Main current flows from the main current input terminal A to the first common connecting portion A0 through the second conductor line portion LA, is shunted to three shunted flows to flow through the first conductor line portions L11, L13 and L15, the input terminals S11, S31 and S51 of interrupter units P1, P2 and P3, the interrupting portions S1, S3 and S5, the output terminals S21, S41 and S61 of interrupter units P1, P2 and P3 to which are connected the interrupting portions S2, S4 and S6 at the back side of paper sheet as shown in broken line in FIG. 2, and the third conductor line portions L22, L24 and L26, and combined to a flow again at the second common connecting portion B0 to flow through the fourth conductor line portion LB to the main current output terminal B, from which current is supplied as output to an external circuit.
As described above, main current is shunted to the branch circuits of substantially same loop shape including the interrupter units P1, P2 and P3 arranged with an interval of 120 degrees therebetween and each having two interrupting portions which cause current to flow in opposite direction.
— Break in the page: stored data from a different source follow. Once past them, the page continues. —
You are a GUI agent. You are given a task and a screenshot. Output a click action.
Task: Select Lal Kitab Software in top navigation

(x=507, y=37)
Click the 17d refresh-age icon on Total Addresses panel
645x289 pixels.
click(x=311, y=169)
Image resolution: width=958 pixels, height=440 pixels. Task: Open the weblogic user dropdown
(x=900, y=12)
Therefore, the direct current interrupter thus formed has such advantages that magnetic field generated in each of interrupter units by the current flowing through the other branch circuits includes many components, which are offset one another, and is therefore reduced to a low level, and that direct current resistance and reactnace are made equal in value in the branch circuits. This makes it difficult for arc generated upon current interruption to become too intense. Accordingly, the direct current interrupter enables a safe and secure interruption of main current to be attained. In addition, since direct current resistance and reactance in each of branch circuits are reduced due to the above-mentioned arrangement of interrupter units and wiring, it becomes extremely easy to change current flow from a main contact to an interrupting contact when main contacts and interrupting contacts are provided in the interrupting portions S1 to S6. If the diameter of circle is properly selected before the interrupter units P1, P2 and P3 are arranged on a circle and all of interrupting portions S1 to S6 are arranged with an interval of 60 degrees therebetween, the offset of magnetic field can be extremely effectively attained thereby to greatly enhance the interrupting capability of direct current interrupter.
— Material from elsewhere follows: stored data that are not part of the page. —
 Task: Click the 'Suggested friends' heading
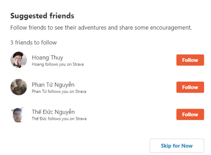point(42,16)
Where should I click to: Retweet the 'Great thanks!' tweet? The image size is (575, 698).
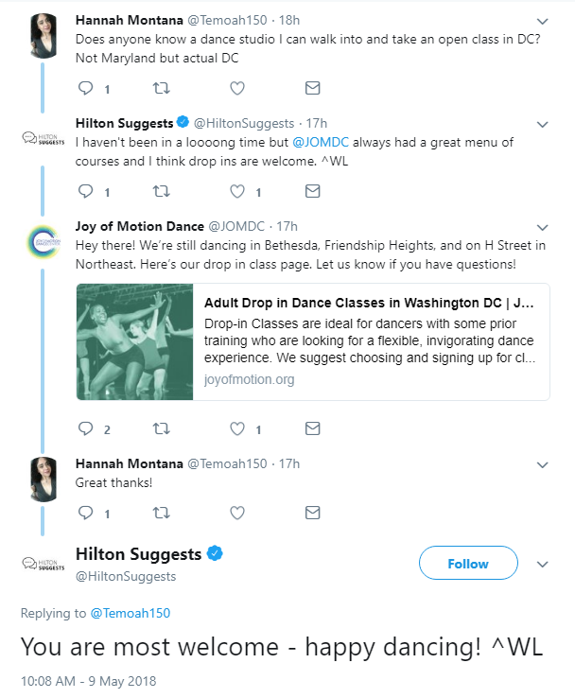(x=162, y=514)
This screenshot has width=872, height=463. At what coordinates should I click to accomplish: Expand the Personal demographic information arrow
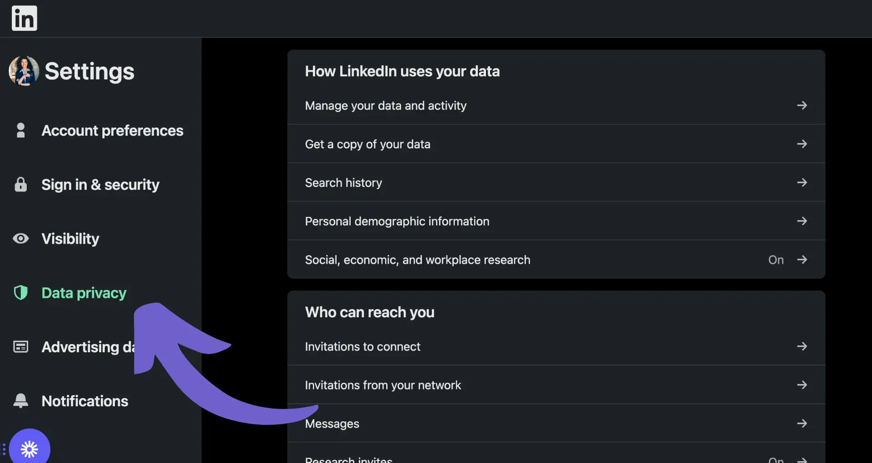pyautogui.click(x=803, y=221)
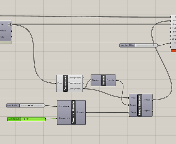This screenshot has height=144, width=176.
Task: Select the Bounds component title bar
Action: point(104,80)
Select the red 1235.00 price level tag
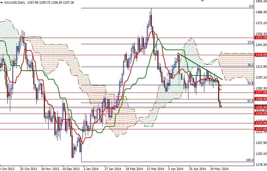The width and height of the screenshot is (267, 171). [260, 123]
The above-mentioned embodiment uses three branch circuits, but more branch circuits may be employed when current to be interrupted is large. FIG. 4 shows another example of direct current interrupter having four branch circuits each provided with two-point interrupter units. Since the arrangement and wiring of interrupter units in this example are apparent from the description relative to FIG. 2 and from FIG. 4, further description is omitted.
FIG. 5 shows still another embodiment, in which two-point interrupter units P1, P2, P3, P4 and P5 having two interrupting portions S1 and S2, S3 and S4, S5 and S6, S7 and S8, and S9 and S10, respectively, are arranged on a circle with same interval therebetween. This embodiment is different in the number of interrupter units and in a portion of wiring thereof from the one shown in FIG. 2. Namely, each interrupting portion of an interrupter unit is connected at the back side of paper sheet to a closer one of two interrupting portions of adjacent interrupter unit. As shown in broken line in FIG. 5, connection is made at the back side of paper sheet between S1 and S4, S3 and S6, S5 and S8, S7 and S10, and S9 and S2, respectively. This embodiment can attain same effects as those attained by the direct current interrupter device shown in FIG. 2.
FIGS. 6 and 7 show a still further embodiment in which six two-point interrupter units P1, P2, P3, P4, P5 and P6 are arranged with a same interval therebetween on a circle so as to shunt main current to six branch circuits. This embodiment is different from the above-mentioned ones in that the branch circuits to which main current is shunted are provided with saturable reactors RA1, RA2, RA3, RA4, RA5 and RA6, respectively. A0 and B0 in FIG. 6 represent first and second common connecting portions. S1 and S2, S3 and S4, S5 and S6, S7 and S8, S9 and S10, and S11 and S12 denote interrupting portions provided in the interrupter units P1, P2, P3, P4, P5 and P6, respectively.
FIG. 7 shows the interrupter units P1 and P2 of the ones shown in FIG. 6. Three lines directed to the right of Figure with arrows attached to the tops thereof and a line directed to the left of Figure with an arrow attached to the top thereof are conductor lines for connecting these interrupter units to the other ones. As shown in FIGS. 6 and 7, a saturable reactor is arranged above the both interrupting portions of each interrupter unit in this embodiment. A shunted flow flowing through one of six branch circuits employed in this embodiment will be now described. Current coming from the main current input terminal A is shunted at the first common connecting portion A0 to six branched currents, one of which flows through the saturable reactor RA1, the interrupting portion S2 of interrupter unit P1 and the interrupting portion S3 of interrupter unit P2 to the second common connecting portion B0, from which said current further flows through the main current output terminal B to an external circuit. It should be noted that the current flowing through the interrupting portion S3 of interrupter unit P2 is directed in a direction opposite to that in the interrupting portion S2 of interrupter unit P1.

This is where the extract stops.